▶ [Tekst do przeczytania]
◆ ◆ ◆

Skocz do zawartości

Pioruny kuliste ????


Krzysiek-Polakowski

Rekomendowane odpowiedzi

Rzeczywiscie Radku masz racje ze jest róznica pomiędzy piorunem łańcuszkowym a perełkowym...

 

...Mi jeszcze coś obiło się o uszy - piorun wstęgowy choć nie jestem tego pewnien....

 

Piorun wstęgowy to zwykły piorun składający się z wielu wyładowań powrotnych, którego kanał przechodzi przez warstwy powietrza, w których występują silne uskoki wiatru. Z każdym wyładowaniem powrotnym kanał jonizacji jest coraz bardziej odkształcany przez wiatr, tak że pod koniec piroun wykląda jak ostro powyginana wstążka.

 

Co do tego rozróżnienia między pirounem łańcuszkowym i perełkowym to sam już nie jestem tego taki pewien. Pamiętam, że Andrzej Marks w książce o pirounach kulistych rozróżniał je jako dwa różne typy wyładowań, jednak w wikipedii jest mowa tylko o piorunach perełkowych. Zastanawiam się teraz co właściwie widziałem, bo raz to mogłoby mi się wydawać, ale dwa razy? Wyglądało to dokładnie tak jak opisałem wcześniej i do perełkowego nie pasuje. Będę musiał pogrzebać głębiej w necie.

◆ ◆ ◆

▶ [Dane wejściowe]
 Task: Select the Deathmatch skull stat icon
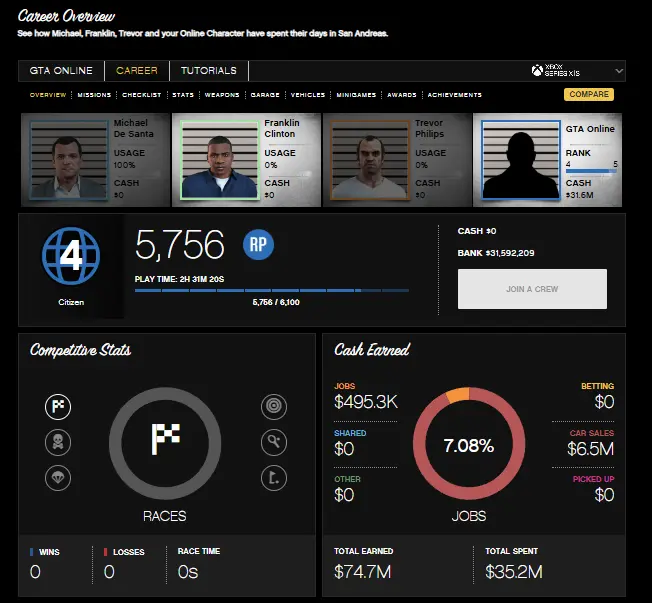[58, 442]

◆ ◆ ◆

Kontynuuj forumową dyskusję o rodzajach piorunów, zaczynając bezpośrednio po jej ostatnim zdaniu.

 

Jest jeszcze jeden rodzaj piorunów, które możnaby zaliczyć chyba do innego gatunku. Może ktoś z was to widział. U podstawy cumulonimbusa strzela piorun, którego kanał jest mocno rozgałęziony, po chwili z końcówek tych rozgałęzień strzelają następne wyładowania, a z nich jeszcze następne, zupełnie jakby jedne inicjowały kolejne. Cały proces wygląda jak w zwolnionym tempie i może trwać tak na oko nawet 3-4 sekundy. Kilka razy widziałem burze, które obfitowały w takie wyładowania i zawsze były to silne burze, a wyładowania rozchodziły się poziomo i nigdy nie sięgały ziemi. Takie burze są rzadkie, ale kiedy już są, to pioruny tego typu mogą strzelać dosłownie co chwilę, tak że całe niebo pokrywa się siatką wyładowań. Nigdy nic o tym nie czytałem i nie wiem jaką to ma nazwę. Kiedyś filmik z takimi efektownymi piorunami ukazywał się w czasie czołówki prognozy pogody na CNN.

Odnośnik do komentarza
Udostępnij na innych stronach

Co do tego rozróżnienia między pirounem łańcuszkowym i perełkowym to sam już nie jestem tego taki pewien. Pamiętam, że Andrzej Marks w książce o pirounach kulistych rozróżniał je jako dwa różne typy wyładowań, jednak w wikipedii jest mowa tylko o piorunach perełkowych. Zastanawiam się teraz co właściwie widziałem, bo raz to mogłoby mi się wydawać, ale dwa razy? Wyglądało to dokładnie tak jak opisałem wcześniej i do perełkowego nie pasuje. Będę musiał pogrzebać głębiej w necie.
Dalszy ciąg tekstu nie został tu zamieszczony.